Die Überwindung des Röstigrabens mit StopMotion

4. February 2016

Die Überwindung des Röstigrabens mit StopMotion

4. February 2016

Die Überwindung des Röstigrabens mit StopMo...

Der Himmel über La-Chaux-de-Fonds ist blau und die Zugfahrt dorthin idyllisch. Die Stadt zählt knappt 40’000 Einwohner und wirkt doch an diesem Freitag Nachmittag erstaunlich ruhig. An einem solchen Tag spazieren Dominique Birrer (derzeit im Masterstudiengang Animation) und ich zur Festivallocation eines neuen StopMotion-Festivals namens “Gésticulation” (gesticulation.ch)

Das Festivalzentrum befindet sich “au LAC”. Doch La-Chaux-de-Fonds hat keinen See: Le LAC, das ist das “Labor Autogéré de Création”, ein dreistöckiges, leicht heruntergekommenes Haus am Stadtrand. Das Erdgeschoss dient sowohl als Festivalzentrum als auch als Ausstellungsraum. Wie gebannt bleiben wir erst mal vor einem unglaublich schönen Set des bekannten Kurzfilms “Monsieur L’Assassin X” von Antonio Veiras & Lynn Devillaz stehen. Dann finden wir Nathan Jucker und sein Team.

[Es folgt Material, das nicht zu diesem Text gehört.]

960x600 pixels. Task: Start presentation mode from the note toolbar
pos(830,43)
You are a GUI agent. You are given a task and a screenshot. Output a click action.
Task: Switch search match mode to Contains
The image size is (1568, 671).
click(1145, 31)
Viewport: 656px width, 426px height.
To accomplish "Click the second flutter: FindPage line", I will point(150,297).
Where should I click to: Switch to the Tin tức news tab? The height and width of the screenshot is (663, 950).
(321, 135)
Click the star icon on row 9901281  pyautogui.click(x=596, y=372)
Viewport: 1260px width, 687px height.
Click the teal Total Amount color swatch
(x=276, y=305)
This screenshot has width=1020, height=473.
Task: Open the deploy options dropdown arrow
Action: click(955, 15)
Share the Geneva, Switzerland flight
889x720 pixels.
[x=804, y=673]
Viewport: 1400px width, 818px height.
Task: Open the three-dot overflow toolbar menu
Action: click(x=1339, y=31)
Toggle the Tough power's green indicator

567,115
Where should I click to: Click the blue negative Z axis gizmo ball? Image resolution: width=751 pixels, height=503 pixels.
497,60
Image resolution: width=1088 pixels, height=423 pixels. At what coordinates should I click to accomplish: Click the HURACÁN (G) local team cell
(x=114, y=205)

Eine sympathischere und herzlichere Runde hätte man sich ausser auf dem Jakobsweg wohl kaum vorstellen können. Es stellt sich heraus, dass dieses Festival sich aus einer handvoll Freunden aus dem Labor Autogéré und der Filmschule HEAD heraus entwickelt hat. Zum Leben erweckt hat dieses Festival hauptsächlich Nathan, der seit 12 Jahren für Events organisatorisch tätig ist, und nun Lust hatte etwas Eigenes aufzubauen. “Ich mache gerne meine Passionen zum Beruf, denn das gibt ihnen Platz in meinem Leben und lässt mich sie neu entdecken und auch vertiefen.

So hat er auch seiner Leidenschaft StopMotion Form gegeben, die ihn seit seiner Kindheit durch “Pingu” und “Wallace and Gromit” begleiten. Aber nicht nur dadurch: “Meine Mutter hatte damals ein Marionettentheater in La-Chaux-de-Fonds gegründet, eine Technik die für mich sehr nahe am StopMotion ist, da sie ebenfalls toter Materie Leben einzuhauchen vermag.

Diese Faszination für die Magie der Animation, die mal auf feinfühliger Arbeit mit Kleinteilen basiert, mal aber auch grob und lustvoll direkt sein kann, ist auch in der Programmation spürbar. Kurzfilmprogrammblöcke dominieren die Nachmittagsvorführungen, abends werden Langspielklassiker wie Jan Svankmajer’s “Alice in Wonderland” oder modernere Filme wie “Fantastic Mr. Fox” gezeigt, aber auch Masterclasses werden geboten; zum Beispiel mit dem experimentellen Filmemacher Yannick Lecoeur, der einen humorvollen und spannenden Einblick in die Entstehund seines eigenen Legetrick-Langfilms präsentierte. Die Vorführungsräume befinden sich zwei Gehminuten vom LAC entfernt in einem zweistöckigen Gebäude namens “La Machine à Truc” (“die Dingsmaschine”).

Die Hochschule Luzern – Design & Kunst durfte sich einem sehr aufmerksamen und buntem Publikum zweimal mit einem Kurzfilmblock vorstellen. Das Feedback zum Programm war durchgehend positiv und auf Fragen von einzelnen Zuschauern konnte an der eigens eingerichteten Bar eingegangen werden. Dass die Hochschule an diesem Festival präsent sein durfte, war auch keine Selbstverständlichkeit. Viele Zuschauer – und auch viele Organisatoren – waren sich der Existenz eines Animationsstudiengangs in der Deutschschweiz gar nicht recht bewusst. Der Röstigraben existiert also auch in einer so überschaubaren Branche wie der Schweizer Animationsszene!

Die kleinen Säle und die Präsenz des Organisationsteams inmitten der Gäste führte zu einer sehr familiären Atmosphäre. Nathan und sein Team ziehen denn auch eine positive Bilanz auf die diesjährige Ausgabe.

Unser Team würde gerne weiterhin diese Begegnungszonen zwischen den Organisatoren, dem Publikum und den eingeladenen Gästen aufrechterhalten“, meint Nathan in einem späteren E-Mail. “Diese menschliche Ebene geht bei den meisten anderen Events komplett verloren.”

Was wünschen sich Nathan und sein Team also für eine allfällige zweite Ausgabe? “Die diesjährige Edition hat uns gezeigt, dass das Projekt realisierbar ist, und das motiviert uns auf jeden Fall in der Zukunft einen weiteren Event zu planen”, sinniert er. “Im grossen Ganzen hat unser Verein auf jeden Fall das Ziel, die Faszination des StopMotion Films aufzuzeigen und dem Publikum zugänglich zu machen. In unserer Region und vielleicht am Ende sogar in der ganzen Schweiz.”